Would you return the entries exactly, with every line intact?

DATASET EXTRACT START

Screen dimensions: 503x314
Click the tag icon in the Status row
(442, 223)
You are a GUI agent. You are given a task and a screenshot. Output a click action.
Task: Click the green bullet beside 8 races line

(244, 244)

DATASET EXTRACT END

OUTPUT FOR THIS TASK ::
Screen dimensions: 503x314
Click the tag icon in the Status row
(442, 223)
You are a GUI agent. You are given a task and a screenshot. Output a click action.
Task: Click the green bullet beside 8 races line

(244, 244)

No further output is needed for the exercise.